IL DIVO aka IL DIVO:LA SPETTACOLARE
VITA DI GIULIO ANDREOTTI aka
THE SPECTACULAR LIFE OF GIULIO ANDREOTTI

Year: 2008
USA: Music Box Films
UK: Artificial Eye
Cast: Toni Servillo, Anna Bonaiuto, Giulio Bosetti, Flavio Bucci, Carlo Buccirosso, Giorgio Colangeli, Alberto Cracco, Piera Degli Esposti, Lorenzo Gioielli, Paolo Graziosi, Gianfelice Imparato, Massimo Popolizio, Aldo Ralli, Giovanni Vettorazzo
Director: Paolo Sorrentino
Country: Italy
Language: Italian (English subtitles)
USA: 110 mins
UK: 117 mins
UK Certificate: 15 contains strong violence
USA Release Date: 24 April 2009 (Limited Release)
UK Release Date: 20 March 2009 (Limited Release)
UK Distributor

Synopsis

From the director of THE CONSEQUENCES OF LOVE & THE FAMILY FRIEND, IL DIVO was the winner of the Jury Prize at Cannes Film Festival 2008, Toni Servillo was winner of Best European Actor at the European Film Awards 2008 and also won Film On The Square at the London Film Festival 2008.

In Rome, at dawn, when everyone is sleeping, one man is awake.
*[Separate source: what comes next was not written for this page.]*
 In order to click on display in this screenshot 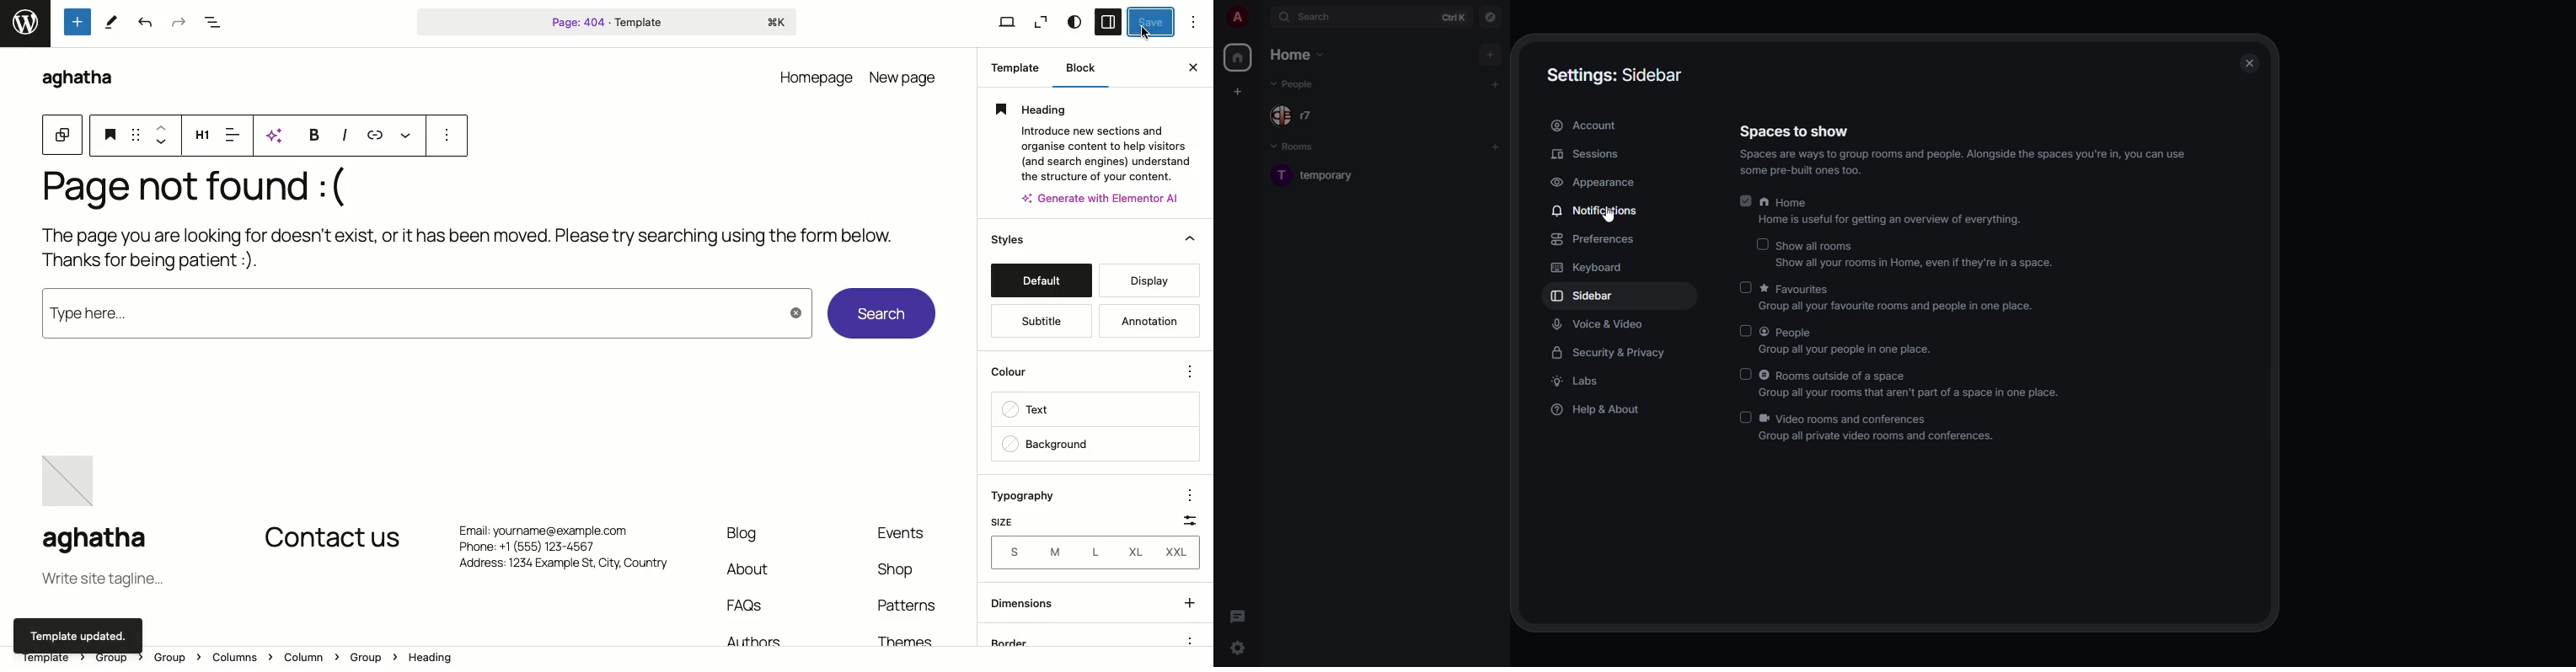, I will do `click(1154, 278)`.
That man is Giulio Andreotti (Toni Servillo).

He's awake because he has to work, write books, move in fashionable circles and, last but not least, pray. Calm, crafty and inscrutable, Andreotti is synonym of power in Italy for over four decades. At the beginning of the Nineties, this impassive yet insinuating, ambiguous yet reassuring figure appears set to assume his seventh mandate as Prime Minister without arrogance and without humility.

Approaching seventy, Andreotti is a gerontocrat who, with all the attributes of God, is afraid of no one and does not know the meaning of awe, since he is accustomed to seeing it stamped on the faces of all his interlocutors. His satisfaction is muted, impalpable. For him, satisfaction is power, with which he has a symbiotic relationship. Power the way he likes it. Unwavering and immutable, from the outset. He emerges unscathed from everything: electoral battles, terrorist massacres, slanderous accusations. He is untouched by it all, unchanging.
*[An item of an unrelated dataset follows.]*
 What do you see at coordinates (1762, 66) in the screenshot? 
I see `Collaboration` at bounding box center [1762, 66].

Until the strongest counter power in Italy, the Mafia, declares war on him. Then things change. Perhaps even for the enigmatic, immortal Andreotti. But the question is: do they really change or only appear to? We can be sure of one thing: it is difficult to tarnish Andreotti, the man who knows the ways of the world better than any of us.